If you want to do your own analytics on these data, here's one approach, which I'm using. Start your project as a vanilla Git repo, then add the JH repo as a submodule.
It can be a bit of a gotcha when trying to share your work with others. They'll have to clone with --recursive or the submodules will come up as empty folders for them.
Interesting. I never read news that China cases are actually decreasing and all the charts show the total cases which is flatlining (in China) but not going down.
The rest of the world seems to go exponential, otoh.
Its, hopefully, not mentioned in the news because the CCP is fudging the numbers. There's no way of knowing the exact situation on the ground in wuhan but it's nowhere near the reported cases.
Why do people keep saying this? I've seen interviews with disease specialists that are plugged in to the community and say that the China numbers are not only as accurate as they can be[1], but that it would be really hard to fudge them given the transparency they've already engaged in - my sense from that was that the numbers can be cross-checked in various ways, and that it would be mathematically obvious if there was major fraud going on.
[1]This is a different issue than numbers being limited due to testing shortages, or people with minor symptoms that recover at home, or asymptomatic people not being included in the count - problems that a lot of countries are sharing. We could also argue that US has been "fudging" the numbers because of how they've tested far fewer people than Canada.
Google also seems to heavely favour WHO's website compared to alternative sources of information. Probaly all in order to combat "fake news" some dystopian world we live in.
This is pretty great! Being able to see the progress of the virus over time could be interesting. Could maybe reveal some patterns about human movement + interaction??
Is it possible to view the number of tests ran? I keep seeing in the news that the current numbers for US are probably very off as very little tests are performed.
Interestingly, the CDC website no longer has these numbers. A week ago, their main COVID-19 landing page had a table of positive tests, negative tests, and pending tests (total tests was in the neighborhood of 450). That seems to have disappeared, with a subset of those statistics here: https://www.cdc.gov/coronavirus/2019-ncov/cases-in-us.html.
I've heard this argument but it skews in both directions, I imagine. You'll have mild cases that recover where no test is ran that skews the data to the "more harmful than being presented" but I suspect there are also cases, especially for those with other preexisting conditions, where deaths also didn't run a test. Those cases would skew the data in the opposite, "less harmful than being presented" side. You essentially have a huge mess of amalgamated/non-systematically collected data. Even in controlled settings you get a lot of censored data to deal with.
RT-PCR tests are reasonable these days in cost, but it isn't cheap by any means and I suspect many early cases weren't checking or didn't have the capability to check. The question is: which way is the data skewed more towards?
I know absolutely nothing about the chinese healthcare system. Even if you do, there's a significant amount of guesswork. Only now as it spreads are we starting to get more controlled tests that give us more accurate data.
For now, I have a tendency to trust the raw data until I see definitive evidence of skewness otherwise.

####################

What to produce
Rewrite the part of the forum thread on COVID-19 case numbers starting at "Google also seems" and ending at "tests are performed.", putting "Bing" in place of "Google".

Exercise data
####################

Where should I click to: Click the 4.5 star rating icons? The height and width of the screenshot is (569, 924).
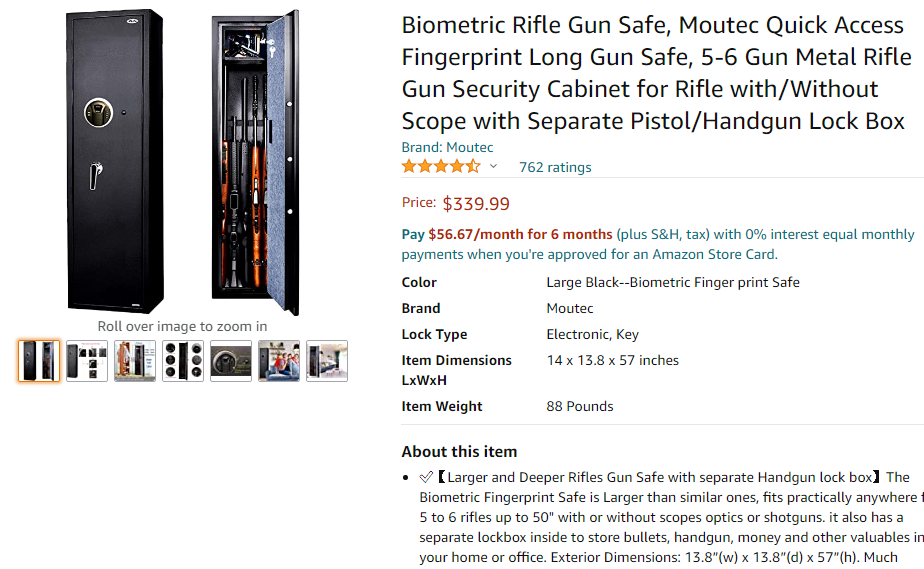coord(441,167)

####################

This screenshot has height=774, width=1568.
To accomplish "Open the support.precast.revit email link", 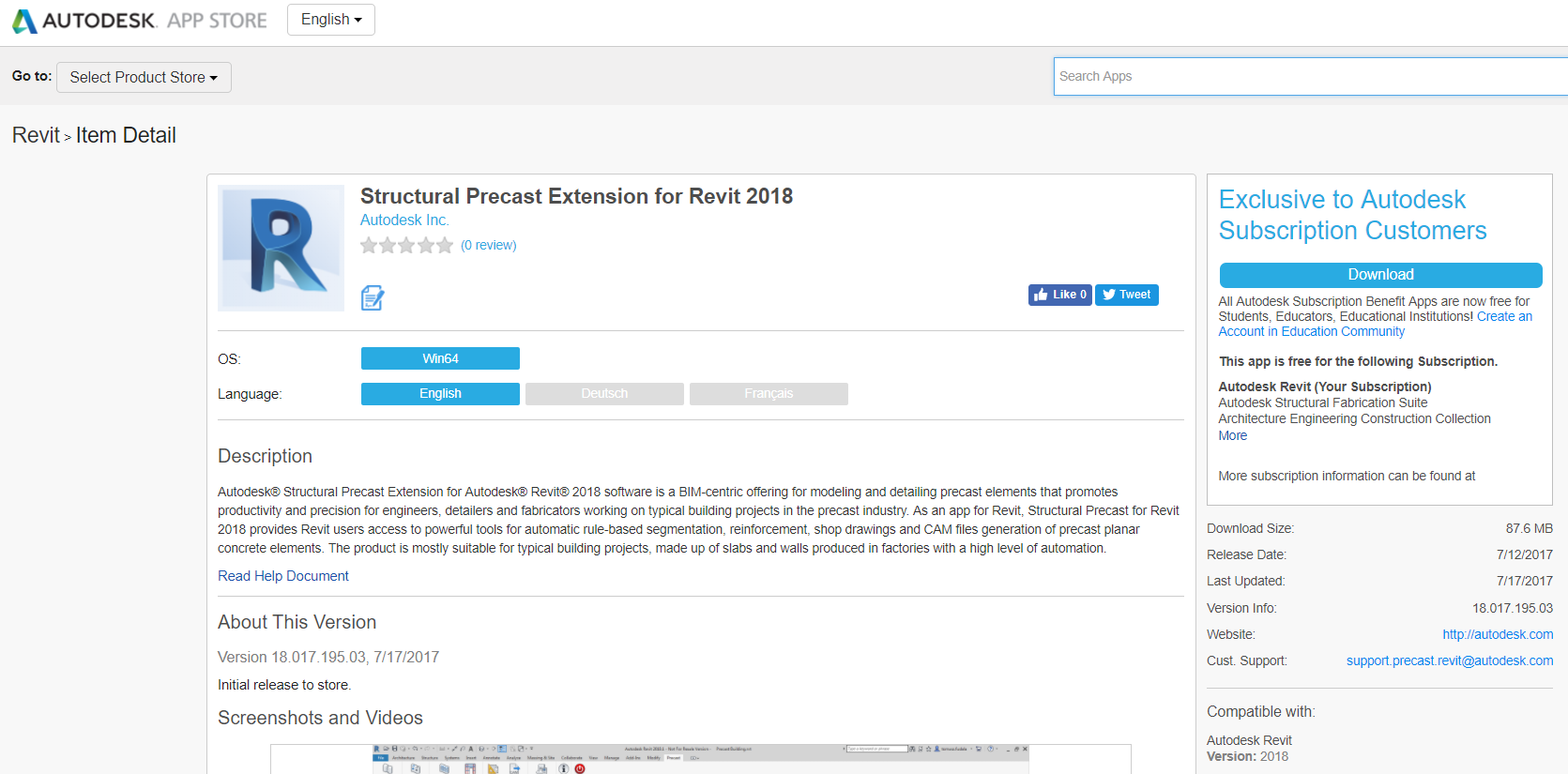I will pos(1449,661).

####################

Expected answer
Bing also seems to heavely favour WHO's website compared to alternative sources of information. Probaly all in order to combat "fake news" some dystopian world we live in.
This is pretty great! Being able to see the progress of the virus over time could be interesting. Could maybe reveal some patterns about human movement + interaction??
Is it possible to view the number of tests ran? I keep seeing in the news that the current numbers for US are probably very off as very little tests are performed.